Brandon: All right. That was the nicest intro I’ve ever had ever. I’ve never heard you so enthusiastic to talk to me. This is great. I like podcast Mindy. This is awesome.

Mindy: I love talking to Brandon Turner.

Brandon: Usually it’s this way. It’s like, “Oh, he’s here.” And then an eye roll and then I go and talk to Scott. So, Mindy, this is great. From now on we’re going to-

Mindy: [inaudible 00:07:27]not to. I drove to the airport to pick you up.

Brandon: That’s true. And you’re like clown car. It was awesome.

Mindy: Yeah. For those of you who don’t know, Brandon Turner is 47 feet tall-

Brandon: 48.

Mindy: And I picked him up-

Brandon: 48.

Mindy: In my Acura NSX, which is a little teeny tiny sports car. That Brandon-

Brandon: I was really bigger than the car. I have my arms-

Mindy: Well, [inaudible 00:07:47]that car.

Brandon: Yeah. We had arms on each side of the car. My head was sticking out the sunroof. Yeah. It was awesome. Anyway, hi guys.

Mindy: Anyway, so, Brandon, I want to know about your money story. Everybody has heard your real estate story, how you started investing in one property and then you met… Now, what do you have like 150,000 doors or something?

Brandon: I don’t know. Like 230, I don’t know. Something like that. Whatever. I don’t want to brag, just 233 as of [inaudible 00:08:11].

Mindy: It probably is but we’re not here to talk about that.

Brandon: Yeah. I don’t know. Whatever.

Mindy: We don’t care about that part. We want to know about your finances. I know that you grew up playing monopoly. I’ve listened to so many of your shows and little bits get involved in every single thing. And I know you played monopoly like every day one summer.

Brandon: I did a lot of monopoly growing up. So, I was raised in a very, very rich family. So, my dad gave me a small loan when I got started of $7 million. And because of… I'm just kidding. That didn't happen. Mindy, you're muted. I don't hear you. Mindy's muted. It's actually a great…

Mindy: I was going to say, “And thank you Brandon. That was Brandon Turner from the BiggerPockets Real Estate Podcast from episode 100. Thanks. Bye.” Now-

Brandon: All right.

Mindy: Tell me the real story.

Brandon: All right. So, I was raised in a Midwest house with Midwest parents, who ate steak and potatoes and corn on the cob every night. For those of you in the Midwest, you know what I’m talking about. And my dad’s a meat cutter. My mom did in home daycare. So, we are very blue collar, lower middle class family. And I got obsessed with monopoly when I was in high school. My friend Boon Greenley… What’s up Boon? And I would play every day. For like a solid year, we played almost every day, at least the summer. I mean, every single day of the summer. To the point where we could play an entire game in under 30 minutes, entire thing wrapped around. It was wild. We were good.

Scott: What was your parents’ relationship with money?

Brandon: So, I love my parents. My parents did not really invest other than 401k stuff. They believed that you can’t take it with you, so enjoy the money when you have it. In other words… And I don’t mean that in a bad way, I mean that in a, what can you take with, what will last? And it’s memories. So, vacations, trips. So, we did a lot of… I mean, just a couple of times a year, we’d go on a big epic trip.

## [What to do]
1. Retype the part of the podcast transcript that opens with the words containing "Mindy: Well, [inaudible" and closes with "don’t know. Whatever.".
2. Put the records into a numbered list, starting with the line containing "Task: Click the" and continuing through the end of the records. Skip blank lines and leave out the pictures.

## [Available data]
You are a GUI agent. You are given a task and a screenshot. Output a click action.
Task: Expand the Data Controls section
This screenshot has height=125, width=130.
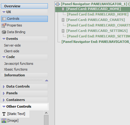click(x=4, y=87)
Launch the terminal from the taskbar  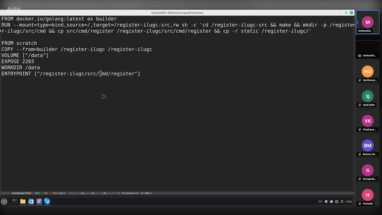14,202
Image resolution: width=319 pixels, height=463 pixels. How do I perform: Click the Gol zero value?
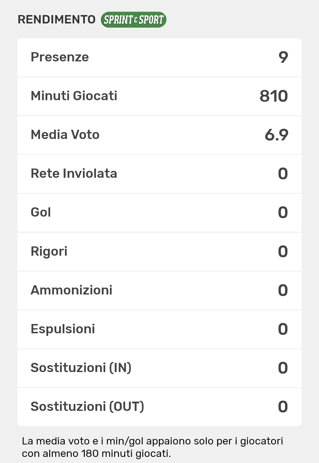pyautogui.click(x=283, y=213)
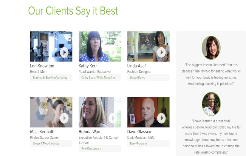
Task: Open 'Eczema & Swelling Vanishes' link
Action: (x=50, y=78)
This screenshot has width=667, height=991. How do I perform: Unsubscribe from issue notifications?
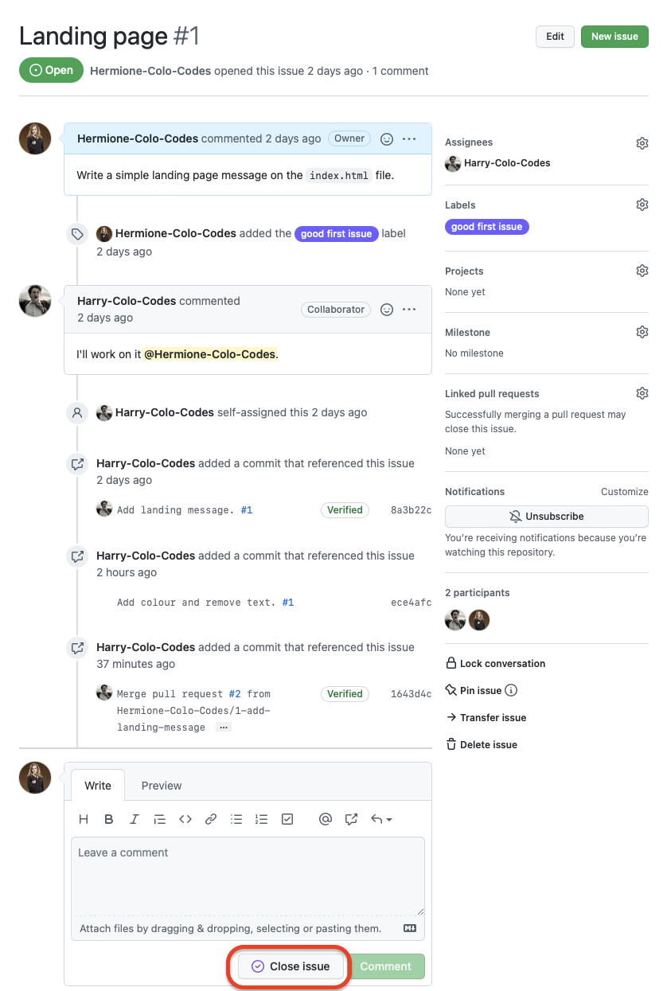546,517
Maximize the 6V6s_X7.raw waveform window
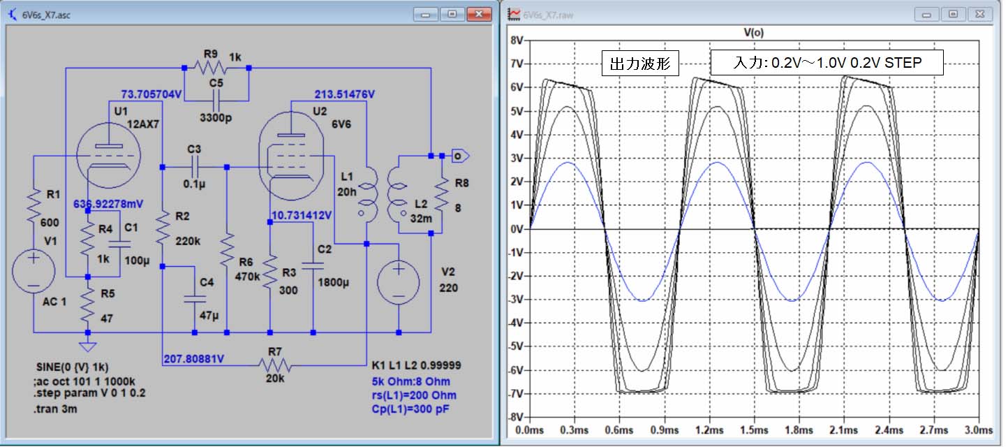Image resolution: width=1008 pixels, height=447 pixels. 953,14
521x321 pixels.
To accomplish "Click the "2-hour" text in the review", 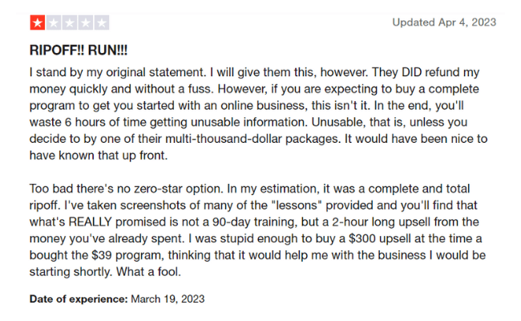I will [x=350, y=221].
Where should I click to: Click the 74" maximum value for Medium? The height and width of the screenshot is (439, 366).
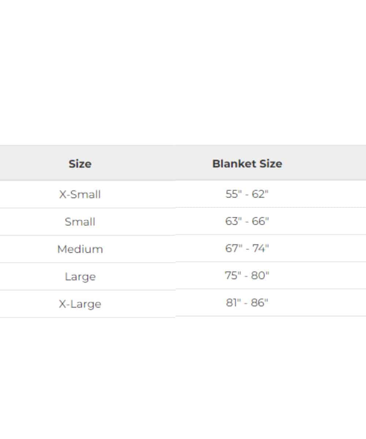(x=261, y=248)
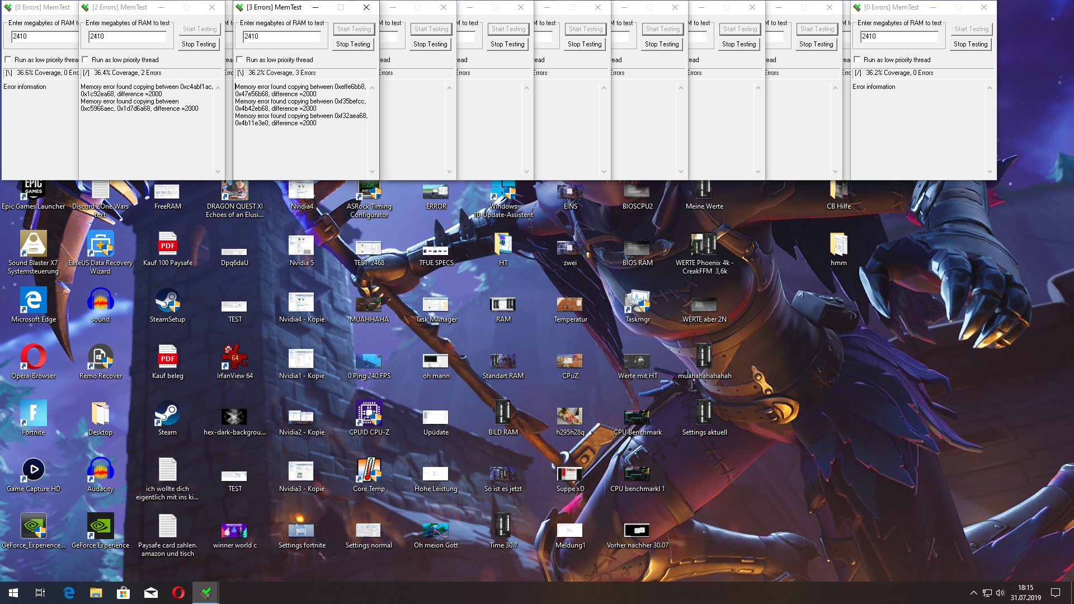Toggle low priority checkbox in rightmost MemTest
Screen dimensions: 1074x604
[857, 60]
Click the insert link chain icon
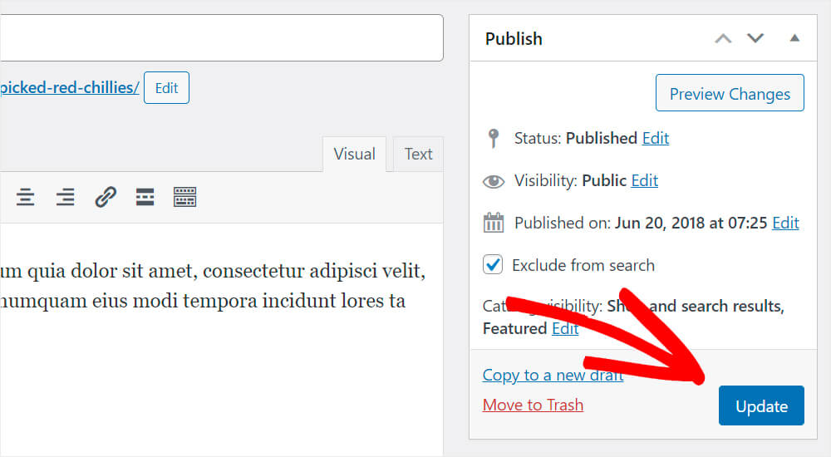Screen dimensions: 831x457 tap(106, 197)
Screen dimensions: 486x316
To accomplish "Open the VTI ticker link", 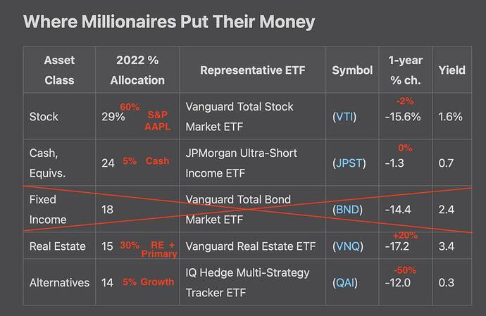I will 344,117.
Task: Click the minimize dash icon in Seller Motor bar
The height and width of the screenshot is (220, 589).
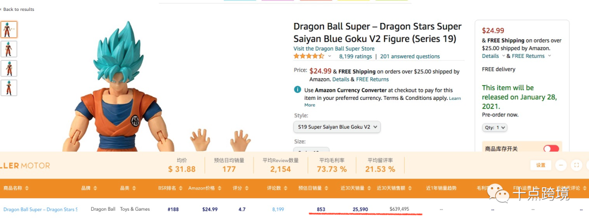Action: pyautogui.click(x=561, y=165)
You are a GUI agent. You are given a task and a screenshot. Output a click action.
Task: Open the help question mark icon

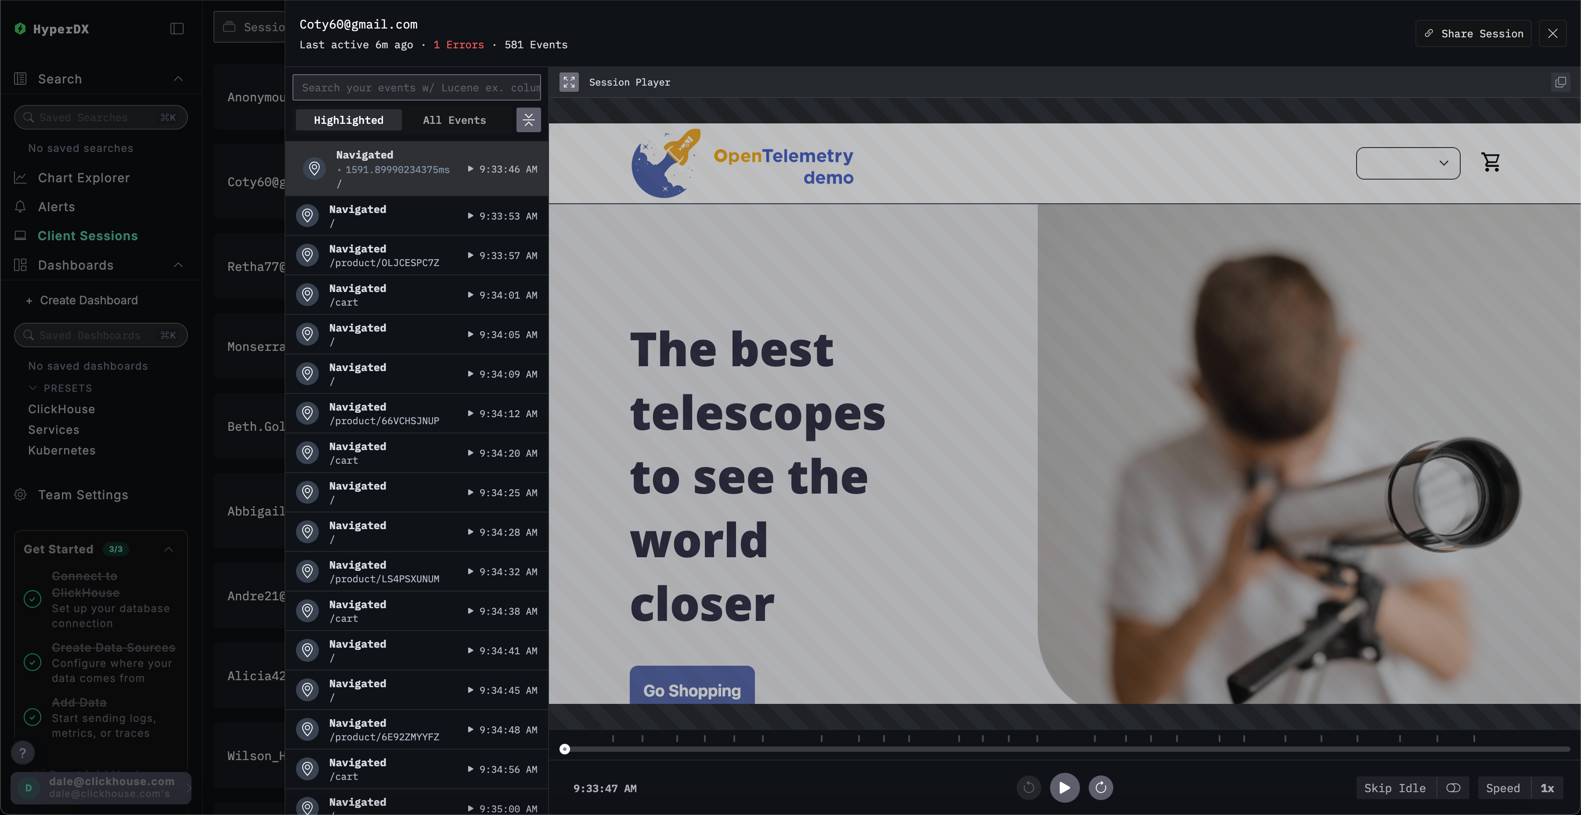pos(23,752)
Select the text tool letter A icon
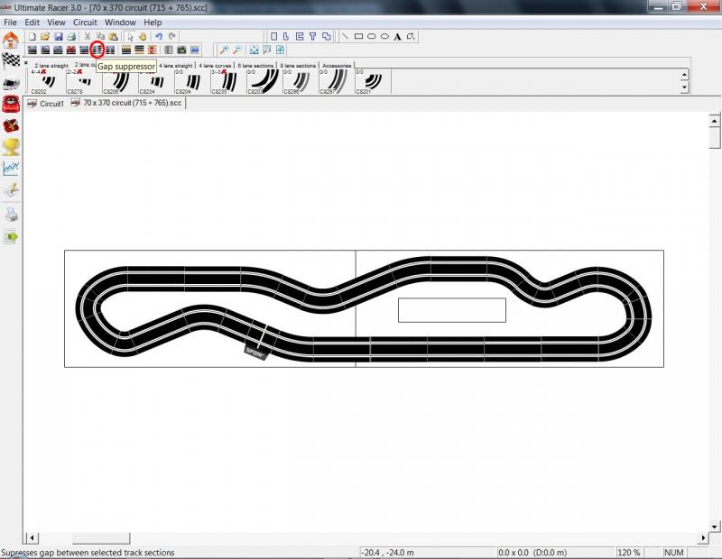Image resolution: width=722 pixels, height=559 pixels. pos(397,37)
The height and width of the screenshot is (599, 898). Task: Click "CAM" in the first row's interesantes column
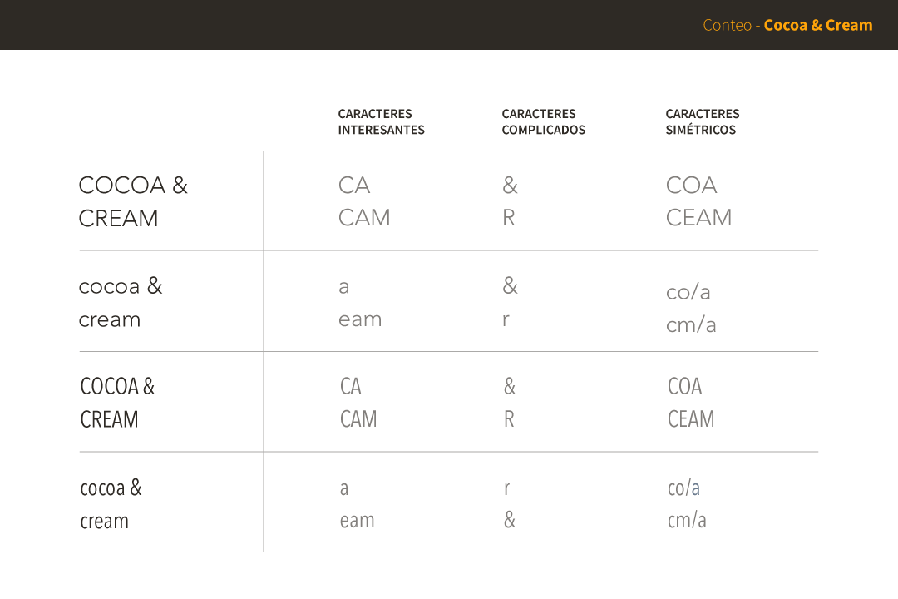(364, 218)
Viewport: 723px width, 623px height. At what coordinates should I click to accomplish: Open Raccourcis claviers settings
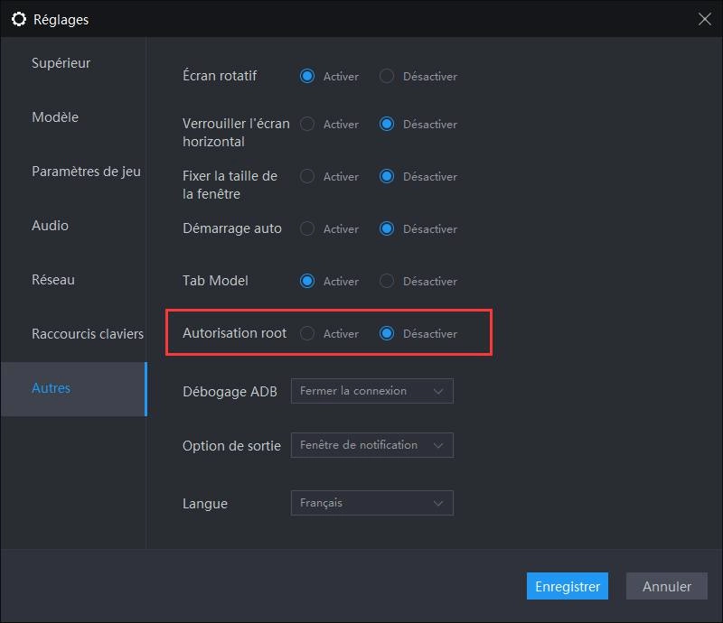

## [Outputs by task]
1.
Mindy: Well, [inaudible 00:07:47]that car.

Brandon: Yeah. We had arms on each side of the car. My head was sticking out the sunroof. Yeah. It was awesome. Anyway, hi guys.

Mindy: Anyway, so, Brandon, I want to know about your money story. Everybody has heard your real estate story, how you started investing in one property and then you met… Now, what do you have like 150,000 doors or something?

Brandon: I don’t know. Like 230, I don’t know. Something like that. Whatever. I don’t want to brag, just 233 as of [inaudible 00:08:11].

Mindy: It probably is but we’re not here to talk about that.

Brandon: Yeah. I don’t know. Whatever.

2.
1. Task: Click the minimize dash icon in Seller Motor bar
2. The height and width of the screenshot is (220, 589).
3. Action: pyautogui.click(x=561, y=165)
4. You are a GUI agent. You are given a task and a screenshot. Output a click action.
5. Task: Open the help question mark icon
6. pos(23,752)
7. Select the text tool letter A icon
8. Image resolution: width=722 pixels, height=559 pixels. pos(397,37)
9. The height and width of the screenshot is (599, 898). Task: Click "CAM" in the first row's interesantes column
10. (364, 218)
11. Viewport: 723px width, 623px height. At what coordinates should I click to accomplish: Open Raccourcis claviers settings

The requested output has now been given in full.